Pour clarifier la prise en charge chirurgicale d'une neuropathie optique compliquant une HICi, nous recommandons la stratégie suivante qui constitue une synthèse des données de la littérature et de notre expérience : perte de plus de 3/10 d'acuité en vision de loin corrigée, et/ou anomalies importantes du champ visuel sur au moins un oeil conduit à hospitaliser le patient pour instaurer un traitement médical en l'absence de contre-indication à la corticothérapie : methylprednisolone intraveineuse (250 mg, 4 fois par jour), ranitidine ou apparenté, acétazolamide entéral 1 g/jour, pendant 5 jours [6]. La non amélioration de la fonction visuelle selon les critères conventionnels (cf supra), conduit à poser l'indication chirurgicale. Cette stratégie agressive, compte-tenu des risques de la corticothérapie à fortes doses et des complications possibles de la chirurgie, repose sur 3 points

  • la neuropathie optique témoigne de la souffrance du nerf optique, il faut donc agir vite pour éviter le passage à l'aggravation ;
  • répond aux critères de Kelman (acuité visuelle inférieure à 7/10 et/ou élargissement ou approfondissement des déficits campimétriques et/ou apparition d'un scotome) [5];
  • exclue la corticothérapie parentérale et/ou les traitements chirurgicaux pour les patients présentant la forme clinique la plus fréquente, celle qui comporte un oedème papillaire franc avec conservation de l'acuité visuelle et seulement quelques anomalies du champ visuel. De plus, cette stratégie thérapeutique rejoint les conclusions de Corbett et Thompson qui prônaient une prise en charge multidisciplinaire de cette maladie sans privilégier une des 2 techniques chirurgicales [55].

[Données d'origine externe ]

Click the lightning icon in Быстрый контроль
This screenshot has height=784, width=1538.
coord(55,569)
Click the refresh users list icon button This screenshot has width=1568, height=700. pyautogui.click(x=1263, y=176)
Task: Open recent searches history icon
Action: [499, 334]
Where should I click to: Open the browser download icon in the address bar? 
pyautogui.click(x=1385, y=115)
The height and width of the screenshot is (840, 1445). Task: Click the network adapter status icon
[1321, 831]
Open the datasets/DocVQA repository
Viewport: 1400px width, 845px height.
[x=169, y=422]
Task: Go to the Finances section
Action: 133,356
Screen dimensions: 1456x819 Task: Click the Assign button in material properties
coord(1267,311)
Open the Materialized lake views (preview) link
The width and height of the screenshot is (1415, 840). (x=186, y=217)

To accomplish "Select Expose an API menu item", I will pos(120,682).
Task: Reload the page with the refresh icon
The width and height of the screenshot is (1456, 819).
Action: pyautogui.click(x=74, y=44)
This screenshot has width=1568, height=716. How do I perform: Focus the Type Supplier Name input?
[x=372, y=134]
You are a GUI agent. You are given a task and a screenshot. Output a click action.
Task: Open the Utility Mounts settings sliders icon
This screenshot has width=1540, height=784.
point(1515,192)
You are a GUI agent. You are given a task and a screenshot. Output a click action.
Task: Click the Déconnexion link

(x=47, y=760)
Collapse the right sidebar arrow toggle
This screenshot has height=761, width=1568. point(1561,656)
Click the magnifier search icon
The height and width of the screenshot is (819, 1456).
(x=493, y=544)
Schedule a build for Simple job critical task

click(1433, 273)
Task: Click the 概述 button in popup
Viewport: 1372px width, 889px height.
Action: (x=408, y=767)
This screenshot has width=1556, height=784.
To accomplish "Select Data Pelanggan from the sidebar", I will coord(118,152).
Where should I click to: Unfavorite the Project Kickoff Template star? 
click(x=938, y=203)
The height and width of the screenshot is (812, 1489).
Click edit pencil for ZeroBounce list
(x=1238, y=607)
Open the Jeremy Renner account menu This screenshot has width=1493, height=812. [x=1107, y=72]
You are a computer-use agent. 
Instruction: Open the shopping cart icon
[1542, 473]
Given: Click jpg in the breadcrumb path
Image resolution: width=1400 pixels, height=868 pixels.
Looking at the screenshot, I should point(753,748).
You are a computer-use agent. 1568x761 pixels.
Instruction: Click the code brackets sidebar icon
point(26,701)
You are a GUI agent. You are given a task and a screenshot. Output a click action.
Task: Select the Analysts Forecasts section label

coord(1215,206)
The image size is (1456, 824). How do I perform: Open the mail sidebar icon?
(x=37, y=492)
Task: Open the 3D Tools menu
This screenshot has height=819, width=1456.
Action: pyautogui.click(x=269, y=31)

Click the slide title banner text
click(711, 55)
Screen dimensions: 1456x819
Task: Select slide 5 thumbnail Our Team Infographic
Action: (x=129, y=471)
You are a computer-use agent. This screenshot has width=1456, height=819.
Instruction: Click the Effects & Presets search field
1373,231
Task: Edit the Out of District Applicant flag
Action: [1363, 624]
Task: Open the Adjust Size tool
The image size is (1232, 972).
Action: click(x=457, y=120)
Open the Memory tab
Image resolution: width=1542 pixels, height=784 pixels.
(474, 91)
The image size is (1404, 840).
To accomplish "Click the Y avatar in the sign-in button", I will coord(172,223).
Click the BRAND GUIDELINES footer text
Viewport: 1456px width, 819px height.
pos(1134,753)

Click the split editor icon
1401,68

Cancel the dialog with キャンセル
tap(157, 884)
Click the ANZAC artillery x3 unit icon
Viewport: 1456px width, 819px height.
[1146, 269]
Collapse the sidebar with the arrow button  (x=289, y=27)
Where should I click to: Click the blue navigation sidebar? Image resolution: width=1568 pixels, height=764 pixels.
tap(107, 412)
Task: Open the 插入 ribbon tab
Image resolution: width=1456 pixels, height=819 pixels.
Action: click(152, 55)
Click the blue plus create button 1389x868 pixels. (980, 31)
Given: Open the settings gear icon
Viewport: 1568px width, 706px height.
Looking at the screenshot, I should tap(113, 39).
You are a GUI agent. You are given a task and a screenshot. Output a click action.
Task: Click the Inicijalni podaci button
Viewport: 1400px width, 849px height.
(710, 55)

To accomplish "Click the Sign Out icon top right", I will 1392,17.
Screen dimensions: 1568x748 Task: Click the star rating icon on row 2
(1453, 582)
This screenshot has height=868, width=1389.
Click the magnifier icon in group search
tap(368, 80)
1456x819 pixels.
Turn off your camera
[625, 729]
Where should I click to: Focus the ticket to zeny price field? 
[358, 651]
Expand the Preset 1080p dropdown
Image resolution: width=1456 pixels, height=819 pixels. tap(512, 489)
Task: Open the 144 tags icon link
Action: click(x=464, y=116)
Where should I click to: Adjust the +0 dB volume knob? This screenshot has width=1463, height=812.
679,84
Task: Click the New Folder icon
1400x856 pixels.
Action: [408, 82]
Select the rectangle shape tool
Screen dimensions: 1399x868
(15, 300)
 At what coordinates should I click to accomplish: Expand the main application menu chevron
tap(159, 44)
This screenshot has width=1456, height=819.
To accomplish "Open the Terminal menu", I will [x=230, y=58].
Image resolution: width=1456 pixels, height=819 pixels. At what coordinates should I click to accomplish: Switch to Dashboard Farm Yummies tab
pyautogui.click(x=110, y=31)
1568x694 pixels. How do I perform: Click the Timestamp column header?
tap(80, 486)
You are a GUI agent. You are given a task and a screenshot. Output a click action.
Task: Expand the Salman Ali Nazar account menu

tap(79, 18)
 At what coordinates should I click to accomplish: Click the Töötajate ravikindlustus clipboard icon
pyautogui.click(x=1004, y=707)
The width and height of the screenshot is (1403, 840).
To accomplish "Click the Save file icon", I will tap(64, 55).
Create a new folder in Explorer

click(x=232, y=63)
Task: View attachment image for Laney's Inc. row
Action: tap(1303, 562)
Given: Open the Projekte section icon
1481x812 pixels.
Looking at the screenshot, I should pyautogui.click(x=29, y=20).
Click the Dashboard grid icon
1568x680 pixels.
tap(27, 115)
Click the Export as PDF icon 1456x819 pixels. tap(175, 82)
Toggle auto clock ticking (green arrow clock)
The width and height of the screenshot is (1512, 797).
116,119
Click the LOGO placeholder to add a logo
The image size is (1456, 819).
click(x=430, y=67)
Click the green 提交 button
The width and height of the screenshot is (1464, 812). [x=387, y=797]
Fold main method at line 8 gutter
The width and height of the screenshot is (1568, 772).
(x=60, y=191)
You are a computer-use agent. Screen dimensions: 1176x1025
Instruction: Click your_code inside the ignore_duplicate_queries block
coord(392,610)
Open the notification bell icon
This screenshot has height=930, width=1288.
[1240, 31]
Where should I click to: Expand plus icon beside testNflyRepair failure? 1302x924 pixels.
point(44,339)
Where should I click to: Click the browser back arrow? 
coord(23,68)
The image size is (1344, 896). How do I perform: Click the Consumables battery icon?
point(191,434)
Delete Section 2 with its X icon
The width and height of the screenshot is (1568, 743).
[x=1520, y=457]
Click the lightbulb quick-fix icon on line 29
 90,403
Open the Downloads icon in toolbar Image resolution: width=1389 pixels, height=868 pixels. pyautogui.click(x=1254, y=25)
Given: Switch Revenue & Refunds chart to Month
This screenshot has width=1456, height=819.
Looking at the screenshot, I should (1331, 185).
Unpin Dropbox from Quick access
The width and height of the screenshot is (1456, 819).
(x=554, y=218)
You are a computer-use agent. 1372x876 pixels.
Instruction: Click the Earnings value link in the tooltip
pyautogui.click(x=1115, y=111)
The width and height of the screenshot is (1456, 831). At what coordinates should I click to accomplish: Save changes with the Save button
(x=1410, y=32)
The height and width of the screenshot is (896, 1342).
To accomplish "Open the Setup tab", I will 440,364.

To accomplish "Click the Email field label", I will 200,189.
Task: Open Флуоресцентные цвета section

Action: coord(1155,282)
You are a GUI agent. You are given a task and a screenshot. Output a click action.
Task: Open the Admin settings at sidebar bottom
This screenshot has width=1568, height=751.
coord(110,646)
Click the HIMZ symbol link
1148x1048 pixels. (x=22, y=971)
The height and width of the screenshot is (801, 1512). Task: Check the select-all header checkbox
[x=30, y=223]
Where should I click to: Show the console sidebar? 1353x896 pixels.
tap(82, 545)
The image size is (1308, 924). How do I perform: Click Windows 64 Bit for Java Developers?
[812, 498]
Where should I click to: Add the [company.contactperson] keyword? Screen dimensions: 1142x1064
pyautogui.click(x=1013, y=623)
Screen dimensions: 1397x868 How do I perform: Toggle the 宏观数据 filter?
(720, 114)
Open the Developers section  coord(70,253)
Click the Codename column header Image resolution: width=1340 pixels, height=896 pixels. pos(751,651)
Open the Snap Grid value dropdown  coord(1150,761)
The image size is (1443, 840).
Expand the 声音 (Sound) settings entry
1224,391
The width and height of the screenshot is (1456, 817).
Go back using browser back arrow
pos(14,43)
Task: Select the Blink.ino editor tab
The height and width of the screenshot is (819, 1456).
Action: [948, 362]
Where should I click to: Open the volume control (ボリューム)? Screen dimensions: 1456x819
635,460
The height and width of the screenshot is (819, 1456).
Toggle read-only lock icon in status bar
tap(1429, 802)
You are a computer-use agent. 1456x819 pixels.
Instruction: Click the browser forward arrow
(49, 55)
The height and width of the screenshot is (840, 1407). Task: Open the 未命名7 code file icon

En conclusion, la neuropathie optique de l'HICi est une affection rare qui bénéficie de plusieurs modalités thérapeutiques. Le traitement médical demeure le traitement de première intention. Seules les neuropathies optiques avérées ne répondant pas au traitement médical justifient le recours à la chirurgie. Les résultats fonctionnels sont similaires avec les 2 techniques, mais plusieurs points opposent la DIOM et la dérivation de LCS : modalités techniques, implantation de biomatériel, mécanismes avancés pour expliquer l'efficacité, complications. Le point essentiel est donc de savoir à quel moment poser l'indication chirurgicale, le choix de la technique étant laissé au chirurgien.